Retype the lines below word for word, starting at the line that contains "How do I perform: Open the 触发类 category tab?" and continuing through the last line, with both of those lines included. Leave the pictures out of your copy.
::::::
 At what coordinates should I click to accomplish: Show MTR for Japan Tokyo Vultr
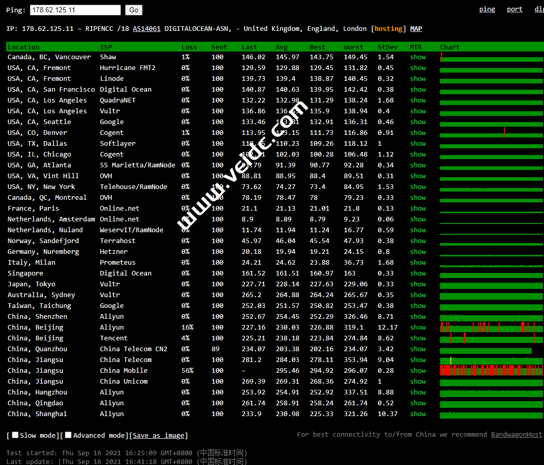point(417,284)
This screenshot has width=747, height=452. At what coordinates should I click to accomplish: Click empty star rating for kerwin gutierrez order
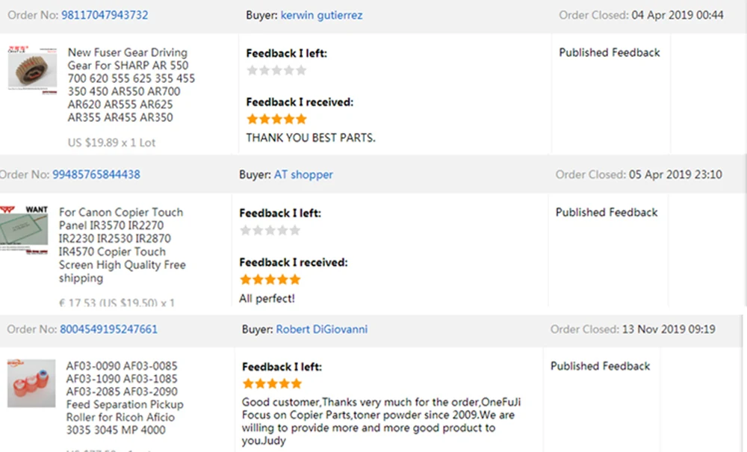pos(276,70)
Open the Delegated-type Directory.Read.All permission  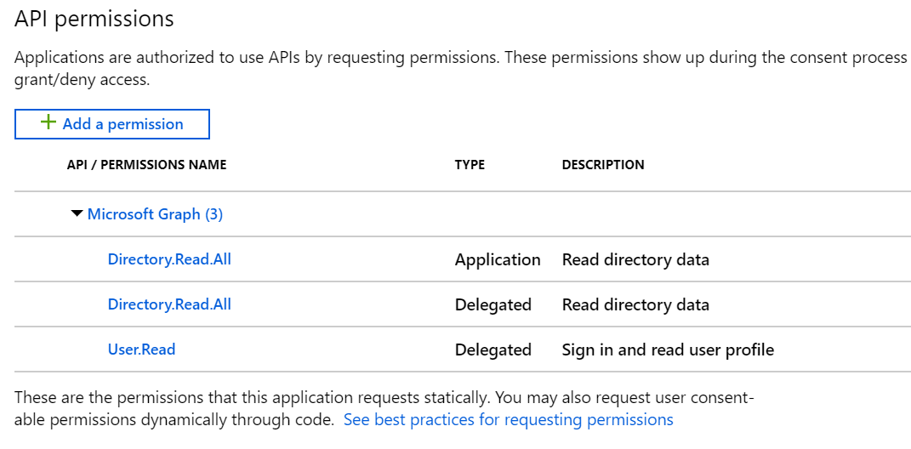tap(169, 304)
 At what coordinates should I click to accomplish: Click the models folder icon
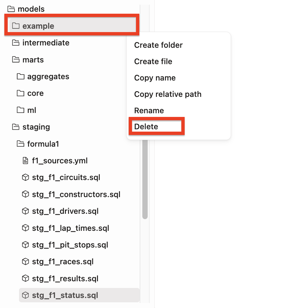(x=12, y=9)
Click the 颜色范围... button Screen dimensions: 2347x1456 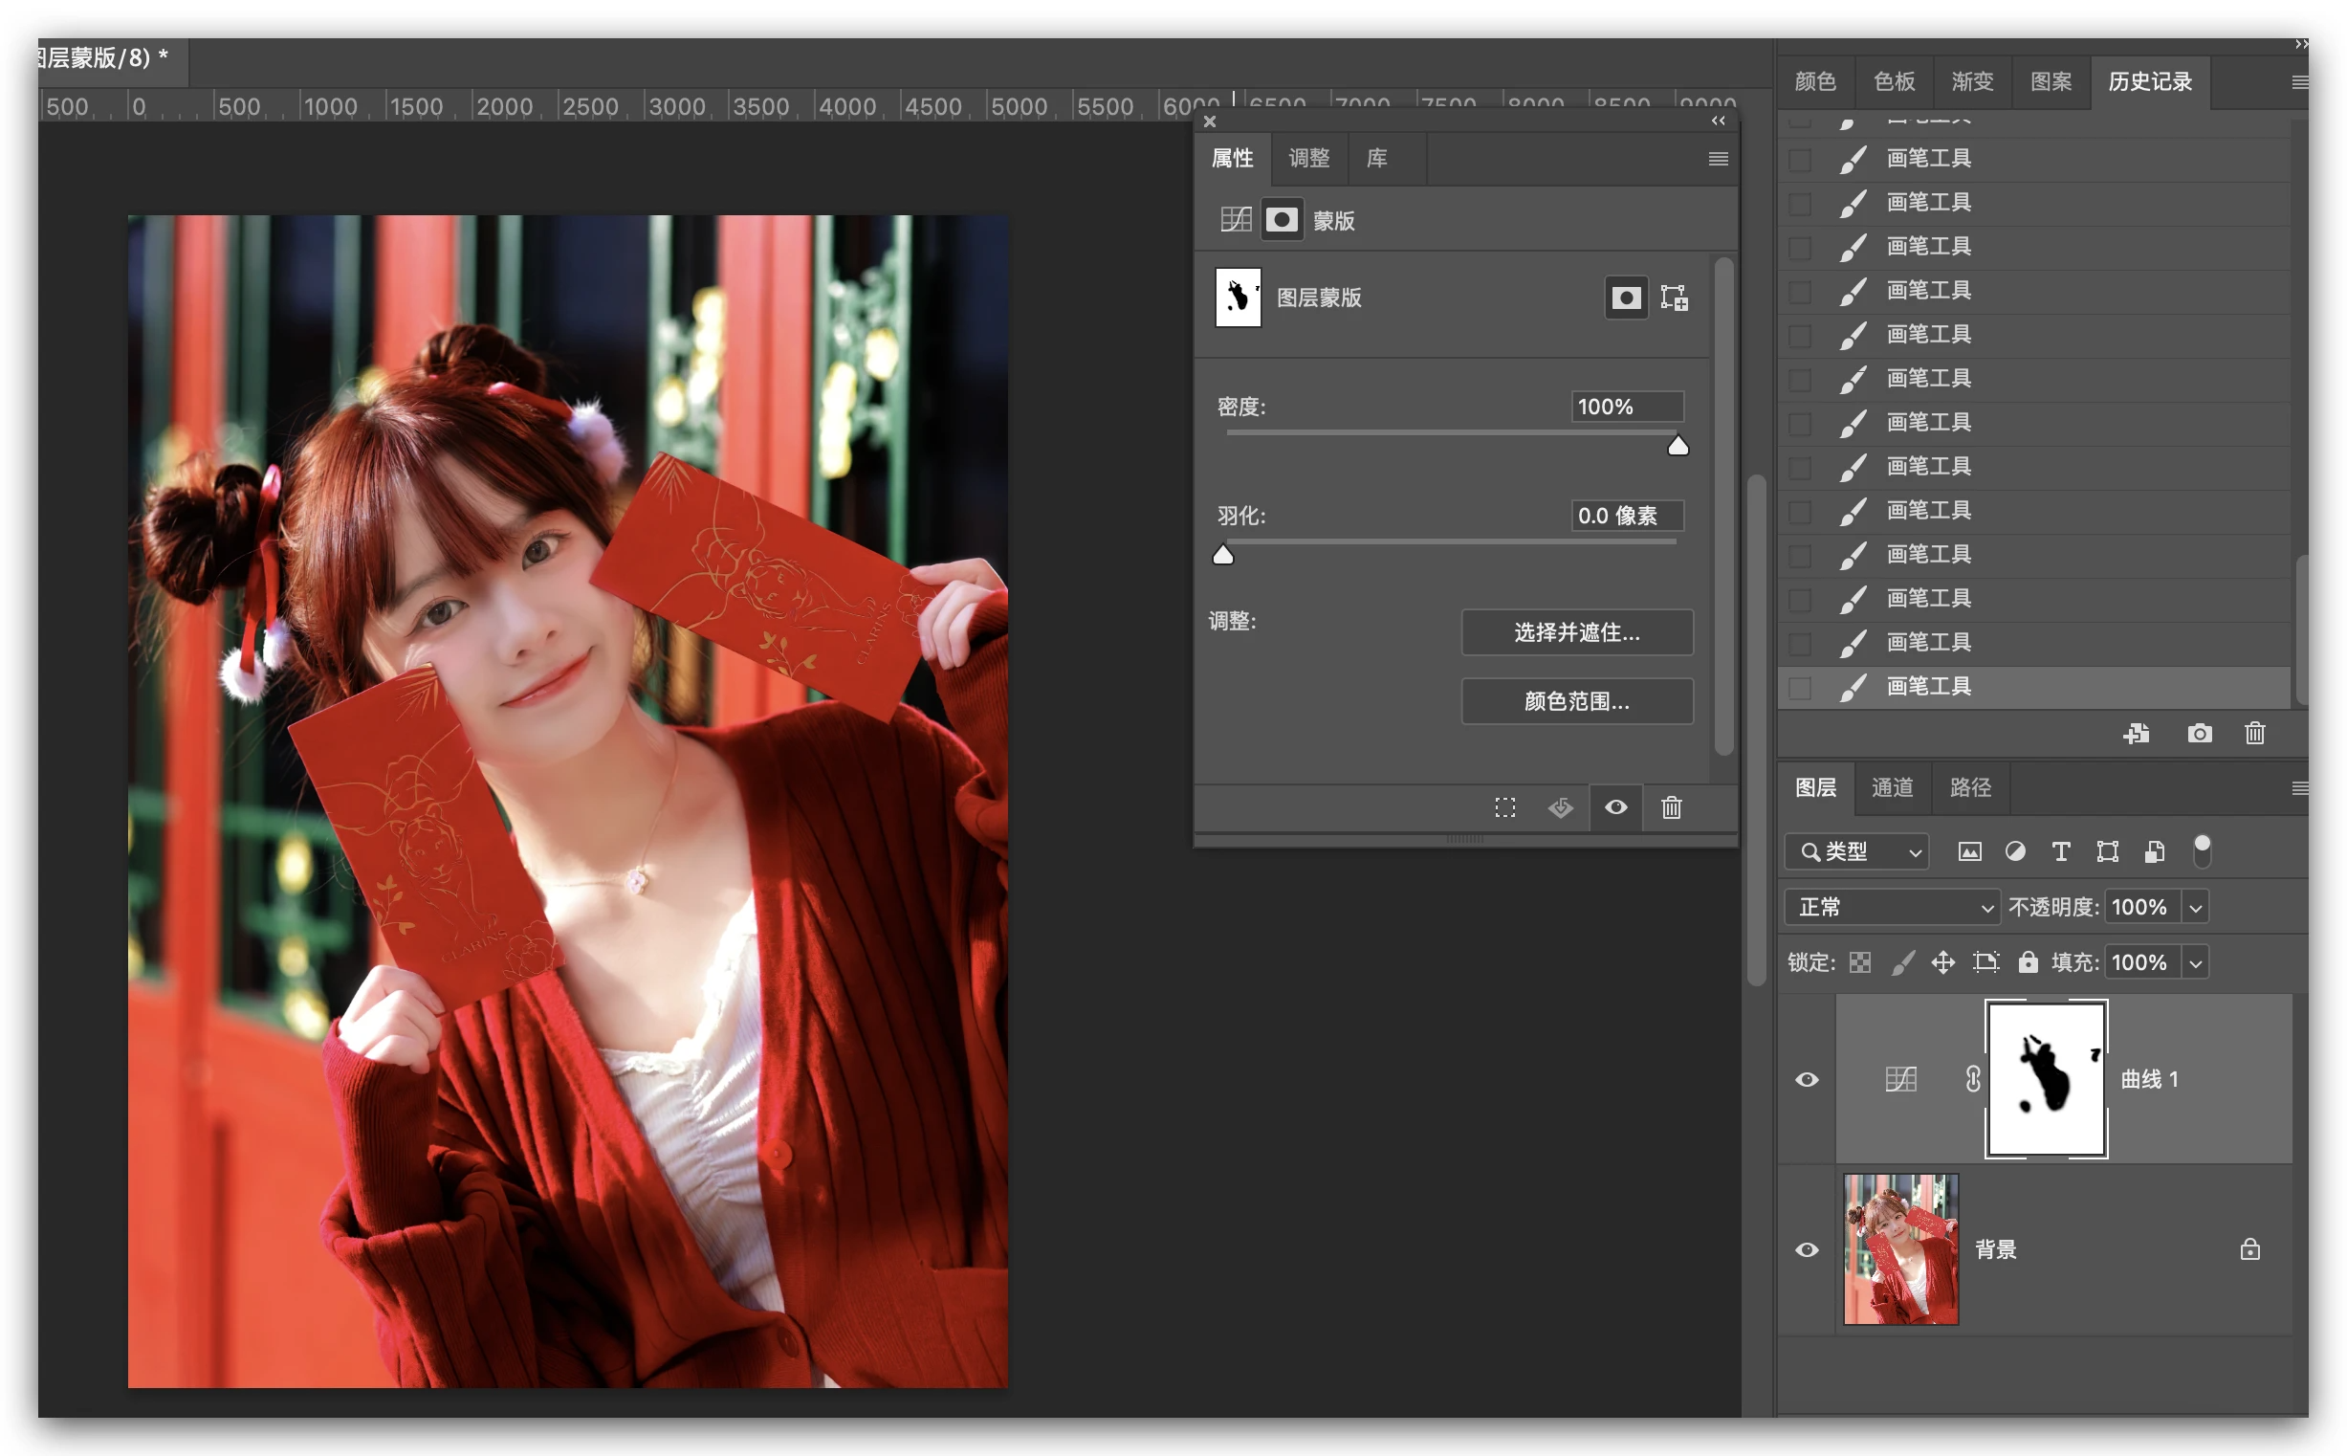click(x=1577, y=701)
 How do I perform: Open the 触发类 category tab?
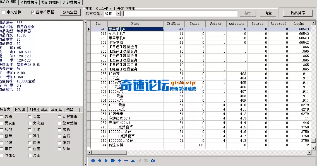click(20, 110)
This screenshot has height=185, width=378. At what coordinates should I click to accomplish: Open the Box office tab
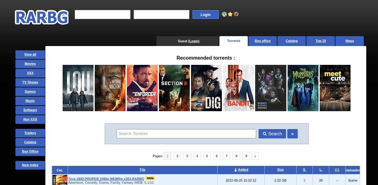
::::::
== Solution to the exercise ==
 How do I perform: Open the 触发类 category tab?
click(20, 110)
This screenshot has height=185, width=378. At what coordinates should I click to accomplish: Open the Box office tab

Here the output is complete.